[Start EXTRACT PROVIDED]

3 Ways to Get Over Your Fear of Investing

We have all been there before. On this particular day, all of the media and especially the financial TV stations are blasting headlines and alerts that the DOW and S&P 500 are down a record amount, and billions of dollars in value has been wiped from investors’ portfolios.

Perhaps, specials will air on CNBC outlining the dire state of the markets driven by election headlines, the possibility of war, or something that could trigger the next financial crisis.

We All Hate Losing Money

Every investor dreads the thought of losing hundreds or thousands of dollars in a matter of minutes.

Even if you do not follow the market very closely but contribute a monthly percentage to your 401(k) or maybe you are still a novice in the investing game, chances are the tools and tactics the media uses to garner viewership through fear will work to scare you into tuning into their stations.

Even worse, the tactics aimed at gaining eye balls to their networks could cause you to make short-term investing decisions out of fear rather than a careful, strategic plan.

While no investor enjoys losing money on a big down day, the most successful investors are agnostic to the daily price movements and sometimes employ a strategy counter to the market. In the words of one of the greatest investors of all time Warren Buffett, the key is to “be fearful when others are greedy, and greedy when others are fearful.”

The question is how do we overcome our fear of losing money in the stock market?

There are three primary tactics that this article will discuss to overcome your fear of investing in the market.

1. Gain an understanding of the stock market, investing, and your personal investment strategy

All too many times, the primary cause of fear in anything in life is driven by our lack of knowledge or understanding.

Whether it’s a child’s illogical fear of monsters under the bed or the endless number of phobias in today’s society, addressing our concerns through study and a better understanding, personal life experiences, and rationalization of our current situation will allow us to make the decisions necessary to have a better quality of life.

[End EXTRACT PROVIDED]

* _TASKS TO COMPLETE_:
[a] Write out a passage of the investing article word for word, beginning at the words "Every investor dreads" and stopping after the words "into their stations.".
[b] Which investor does the investing article quote as saying to "be fearful when others are greedy, and greedy when others are fearful"?
The listing is unrelated to the investing article.

[Start ENTRIES SHOWN]

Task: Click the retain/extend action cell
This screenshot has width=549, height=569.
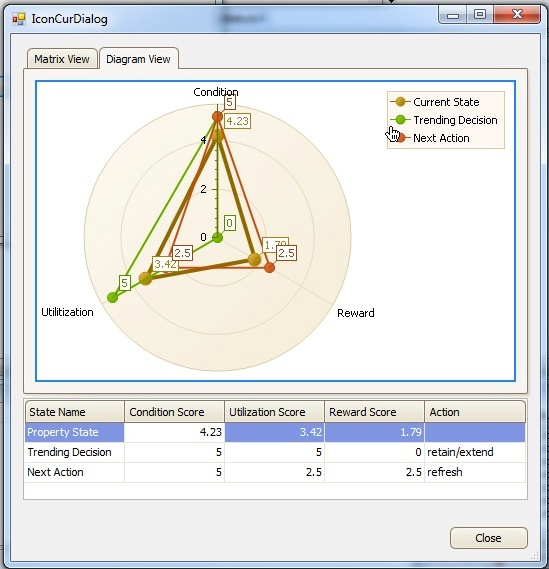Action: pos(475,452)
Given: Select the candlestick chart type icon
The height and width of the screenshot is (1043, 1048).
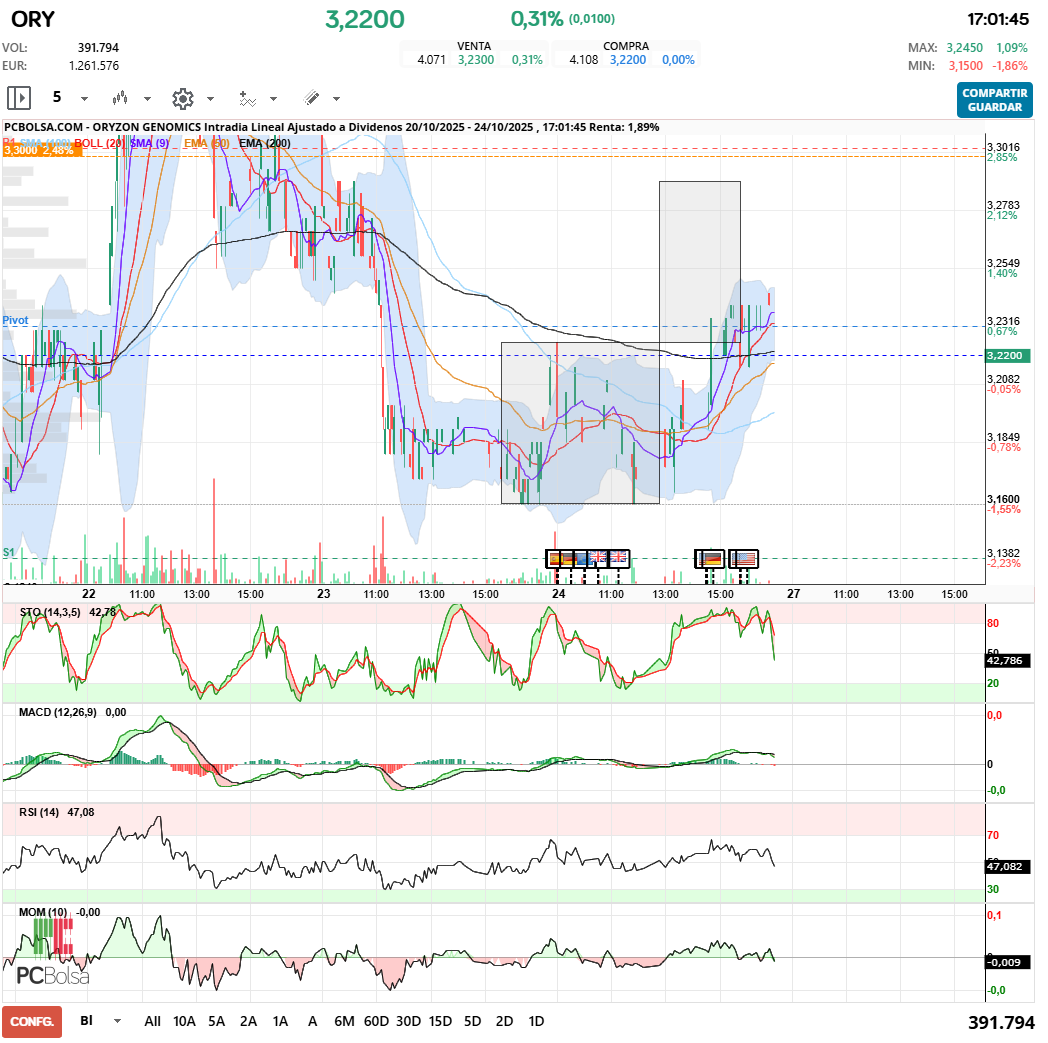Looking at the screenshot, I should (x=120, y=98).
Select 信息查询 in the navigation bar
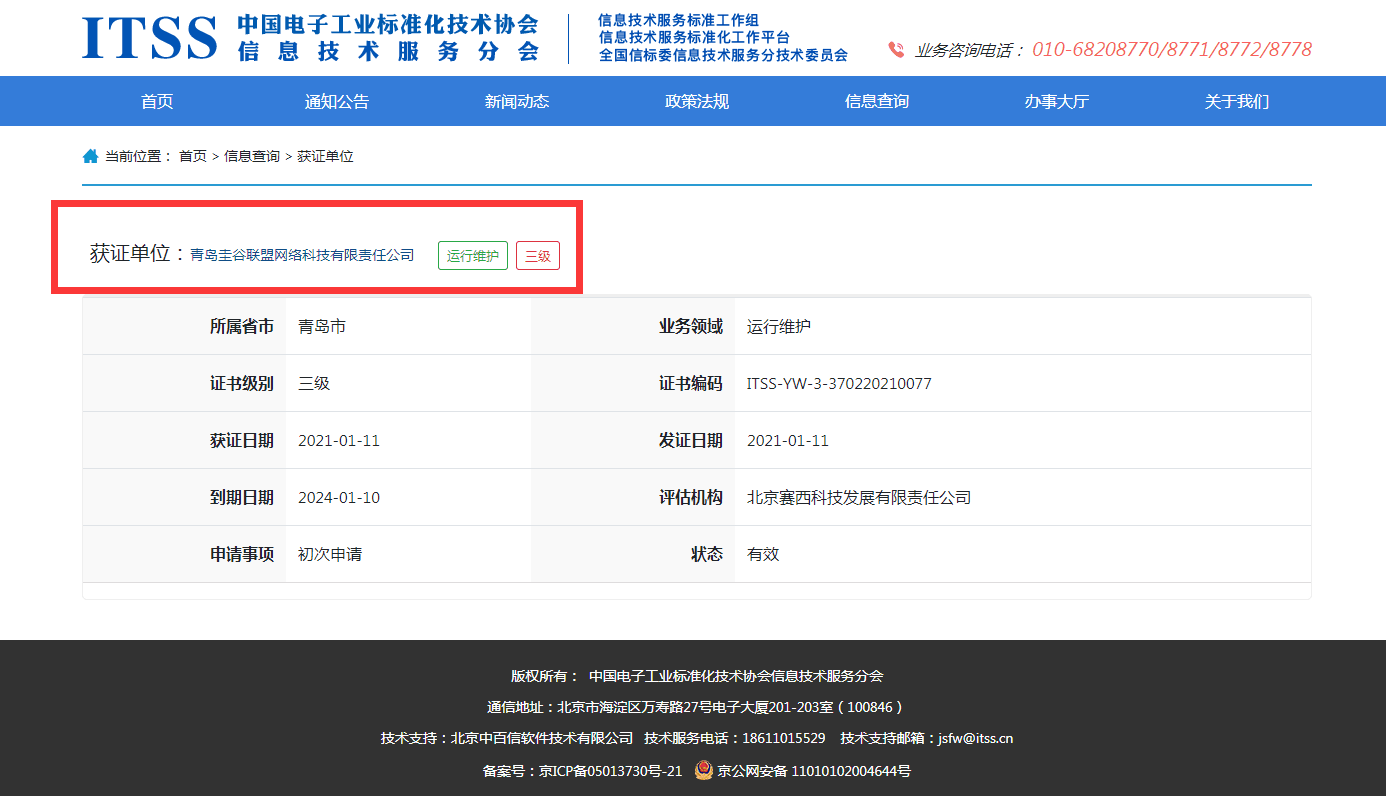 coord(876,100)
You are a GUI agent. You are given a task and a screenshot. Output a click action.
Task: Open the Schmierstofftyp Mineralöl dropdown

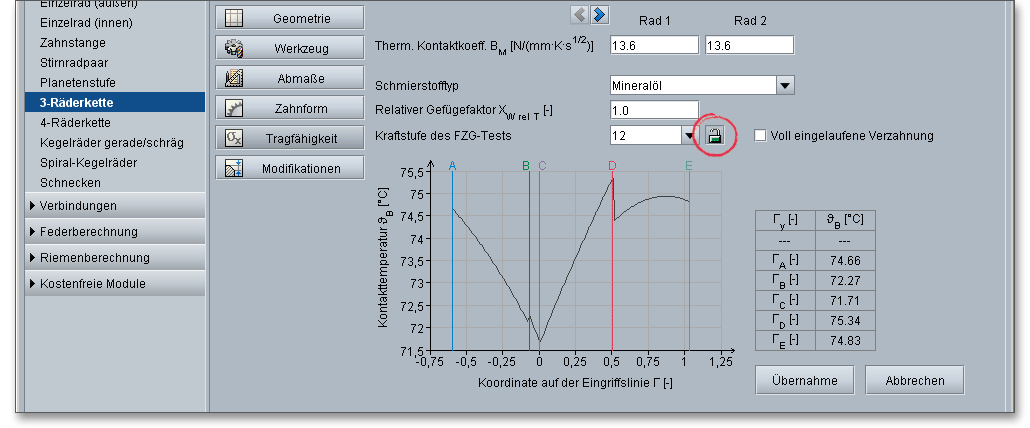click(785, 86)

[End ENTRIES SHOWN]

* _EXERCISE RESPONSES_:
[a]
Every investor dreads the thought of losing hundreds or thousands of dollars in a matter of minutes.

Even if you do not follow the market very closely but contribute a monthly percentage to your 401(k) or maybe you are still a novice in the investing game, chances are the tools and tactics the media uses to garner viewership through fear will work to scare you into tuning into their stations.

[b] Warren Buffett